Saturday, February 19, 2011

Full Book Blog: Design of Everyday Things

Summary
The book offers many examples of poor and good design. Norman explores the benefits of mapping and the importance of a good conceptual model and making things visible. He also discusses how people blame their inability to make something work on themselves, the environment or some unrelated cause when the real problem is in the design of the object.

Norman also devotes a chapter to discussing how people remember things through their memory and through information presented in the world. He writes about the structure of memory and outlines three main categories to describe how we remember things: memory for arbitrary things, memory for meaningful relationships and memory through explanation.

In the fourth chapter Norman writes about how a user can know how to use different devices and discusses the different kinds of constraints – physical, semantic, logical and cultural – and how they limit the possible operations for a device.

The fifth chapter breaks down human errors into two main categories (slips and mistakes) and how to detect slips. Norman then relates slips to the design process to improve design. In chapter six he discusses the different challenges a designer faces when designing a new product. He discusses how certain negative forces like the demands of time and pressure can work against evolutionary design.

The final chapter discusses seven principles for transforming difficult tasks into simple tasks and the importance of standardizing design when something cannot be designed without difficulties. Norman also writes about how certain things actually need to be designed to be difficult.

In each chapter Norman backs up his claims and explanations with real-world examples and outlines the history of certain designs (like the typewriter and the writing process) in several chapters.

Discussion
Norman did a good job of making abstract ideas about design concrete. While I agreed with what he said, I hadn’t thought as deeply about the subjects as Norman wrote about them. He also gave great examples throughout the book to better prove his points.
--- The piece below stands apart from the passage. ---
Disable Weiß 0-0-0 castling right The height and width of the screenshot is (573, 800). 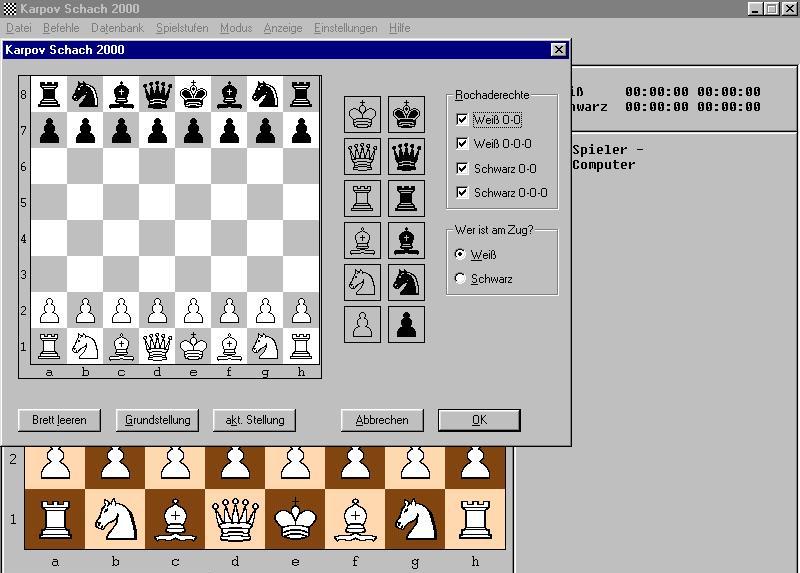pos(461,144)
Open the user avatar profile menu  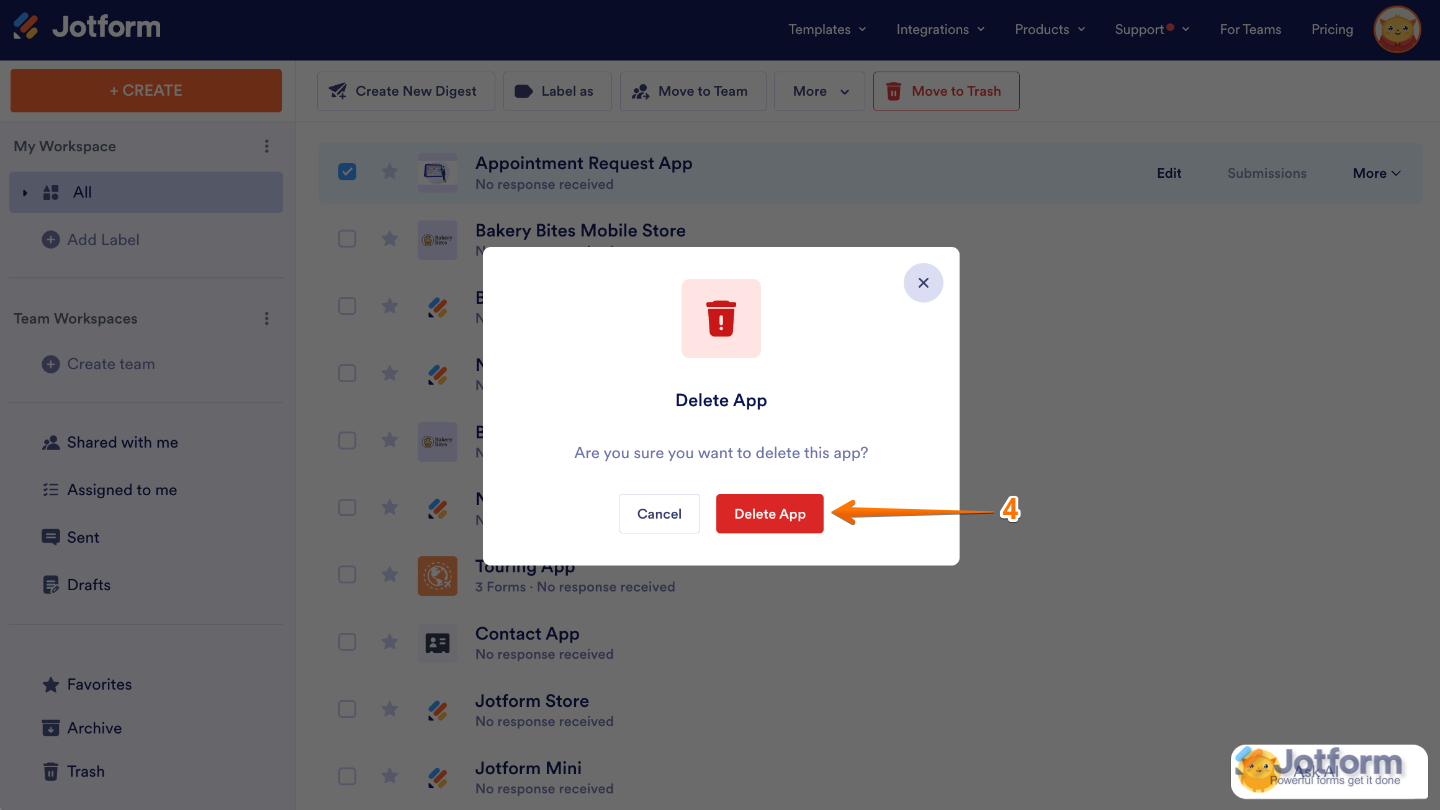1397,30
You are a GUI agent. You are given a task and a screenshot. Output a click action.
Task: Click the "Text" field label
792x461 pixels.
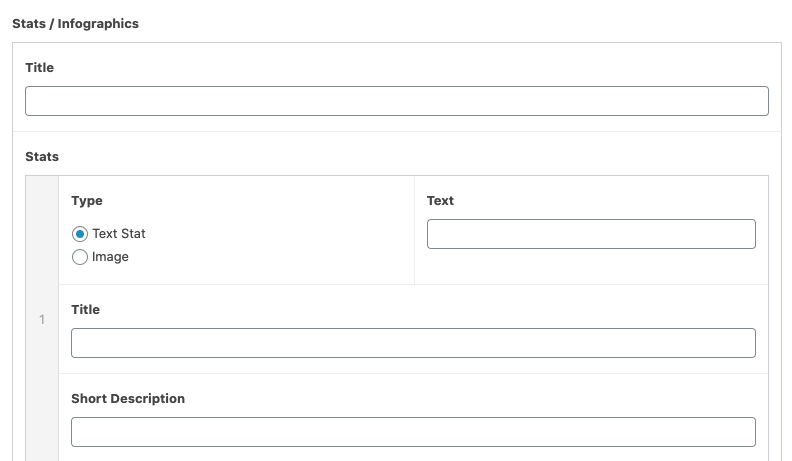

Some of the parts I thought were most interesting were:
1) Section about how doors at a school for handicapped children have the latches at the very top of the door to prevent children from going outside alone – from chapter 7.
2) The discussion of the history of the typewriter and the discussion on the faucet designs – chapter 6.
3) Lego motorcycle and how he applies its simple design to the topics discussed in the chapter – chapter 4

I think it might be interesting for Norman to update his book now. Some of the examples he uses are a little out of date, and I’m sure there are a lot more designs he could examine and explain now.